REQUIRED ACTION 1:
In the Luangwa River text, what is the Nsefu sector in South Luangwa known for?
REQUIRED ACTION 2:
Resume the Luangwa River text, picking up right after its final sentence.

*** Opening QUOTED PASSAGE ***

Physical characteristics
- Mouth: Zambezi
- • location: near Luangwa, Zambia

Basin features
- River system: Zambezi

= Luangwa River =

River in Zambia

The Luangwa River is one of the major tributaries of the Zambezi River, and one of the four biggest rivers of Zambia. The river generally floods in the rainy season (December to March) and then falls considerably in the dry season. It is one of the biggest unaltered rivers in Southern Africa and the 52000 km2 that make up the surrounding valley are home to abundant wildlife. The Nsefu sector in South Luangwa is known for its Leopard population and intact wilderness.

== Source and upper-middle course ==
Note: distances stated are approximate straight-line distances from source.

The Luangwa rises in the Lilonda and Mafinga Hills in north-east Zambia at an elevation of around 1500 m, near the border with Tanzania and Malawi, and flows in a southwesterly direction through a broad valley. About 150 km from its source it has dropped to an elevation of about 690 m and becomes a meandering river with a floodplain several kilometres wide. Over the next 300 km the meanders increase, with many oxbow lakes and abandoned meanders. Near Mfuwe, the river's elevation drops to about 520 m, the floodplain is about 10 km wide and the valley reaches about 100 km wide, with a north-west escarpment (Muchinga Escarpment) about 700 m high, and a south-western escarpment about 450 m high. In the dry season some sections, especially in the upper reaches, dry out completely, leaving isolated pools.

*** Closing QUOTED PASSAGE ***
*** Opening EXTRACTED MATERIAL ***

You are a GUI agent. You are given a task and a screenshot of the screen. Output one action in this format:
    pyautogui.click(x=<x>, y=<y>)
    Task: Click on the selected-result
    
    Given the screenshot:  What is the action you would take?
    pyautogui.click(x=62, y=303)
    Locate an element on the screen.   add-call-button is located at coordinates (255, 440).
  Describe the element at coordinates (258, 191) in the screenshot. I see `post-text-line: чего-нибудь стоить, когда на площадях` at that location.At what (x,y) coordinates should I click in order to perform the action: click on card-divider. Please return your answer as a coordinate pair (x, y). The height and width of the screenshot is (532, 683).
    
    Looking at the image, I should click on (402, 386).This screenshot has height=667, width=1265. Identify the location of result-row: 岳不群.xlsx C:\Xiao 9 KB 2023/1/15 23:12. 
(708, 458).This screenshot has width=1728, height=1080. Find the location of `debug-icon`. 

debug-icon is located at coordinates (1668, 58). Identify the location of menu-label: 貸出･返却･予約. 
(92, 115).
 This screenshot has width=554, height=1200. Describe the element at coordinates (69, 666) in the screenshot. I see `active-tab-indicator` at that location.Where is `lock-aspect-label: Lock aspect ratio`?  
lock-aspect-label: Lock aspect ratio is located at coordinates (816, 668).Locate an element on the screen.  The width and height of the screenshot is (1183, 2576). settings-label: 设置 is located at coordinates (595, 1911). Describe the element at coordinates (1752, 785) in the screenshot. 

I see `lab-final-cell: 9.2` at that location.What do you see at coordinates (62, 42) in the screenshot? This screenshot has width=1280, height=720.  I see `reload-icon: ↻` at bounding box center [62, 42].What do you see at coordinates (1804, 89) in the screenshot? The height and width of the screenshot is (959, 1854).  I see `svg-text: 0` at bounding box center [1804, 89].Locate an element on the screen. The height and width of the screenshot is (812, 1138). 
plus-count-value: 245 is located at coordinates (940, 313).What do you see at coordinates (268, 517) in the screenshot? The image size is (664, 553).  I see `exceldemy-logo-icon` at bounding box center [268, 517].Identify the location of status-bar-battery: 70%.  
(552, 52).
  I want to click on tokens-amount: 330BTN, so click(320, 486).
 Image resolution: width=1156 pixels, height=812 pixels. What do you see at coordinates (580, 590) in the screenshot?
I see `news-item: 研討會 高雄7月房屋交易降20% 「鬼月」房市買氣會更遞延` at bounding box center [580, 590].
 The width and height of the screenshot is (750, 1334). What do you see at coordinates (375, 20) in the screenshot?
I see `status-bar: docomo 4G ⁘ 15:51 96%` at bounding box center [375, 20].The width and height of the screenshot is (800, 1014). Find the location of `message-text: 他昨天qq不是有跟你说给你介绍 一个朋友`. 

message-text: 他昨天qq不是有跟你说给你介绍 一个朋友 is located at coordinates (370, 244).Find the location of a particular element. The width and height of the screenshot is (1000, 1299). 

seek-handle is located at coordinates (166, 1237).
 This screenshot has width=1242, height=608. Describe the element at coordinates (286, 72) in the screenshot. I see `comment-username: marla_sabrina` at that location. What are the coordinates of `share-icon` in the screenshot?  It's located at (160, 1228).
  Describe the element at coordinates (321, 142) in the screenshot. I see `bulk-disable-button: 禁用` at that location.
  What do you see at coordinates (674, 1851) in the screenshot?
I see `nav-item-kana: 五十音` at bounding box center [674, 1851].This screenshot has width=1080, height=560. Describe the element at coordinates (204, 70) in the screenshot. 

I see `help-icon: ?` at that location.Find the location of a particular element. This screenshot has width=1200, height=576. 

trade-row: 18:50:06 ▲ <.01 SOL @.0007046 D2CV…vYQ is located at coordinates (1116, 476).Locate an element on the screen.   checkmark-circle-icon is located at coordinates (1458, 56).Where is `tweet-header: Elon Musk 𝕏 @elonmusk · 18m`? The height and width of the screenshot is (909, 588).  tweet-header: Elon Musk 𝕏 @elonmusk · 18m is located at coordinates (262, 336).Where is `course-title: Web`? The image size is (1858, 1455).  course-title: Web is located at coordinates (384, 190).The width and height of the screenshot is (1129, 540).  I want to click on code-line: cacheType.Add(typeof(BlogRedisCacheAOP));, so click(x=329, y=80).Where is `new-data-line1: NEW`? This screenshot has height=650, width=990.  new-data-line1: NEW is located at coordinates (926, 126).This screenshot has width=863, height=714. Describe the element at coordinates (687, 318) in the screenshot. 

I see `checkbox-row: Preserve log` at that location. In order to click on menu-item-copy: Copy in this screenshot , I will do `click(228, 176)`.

*** Closing EXTRACTED MATERIAL ***

EXPECTED ANSWER 1:
Its Leopard population and intact wilderness.

EXPECTED ANSWER 2:
The upper and middle parts of the valley contain the North Luangwa National Park and South Luangwa National Parks of Zambia. The river itself is home to large populations of hippopotamuses and crocodiles. The world's largest concentration of hippos lives in the Luangwa Valley. In the dry season they are restricted by the shrinking river and pools, and are easily seen especially in isolated pools.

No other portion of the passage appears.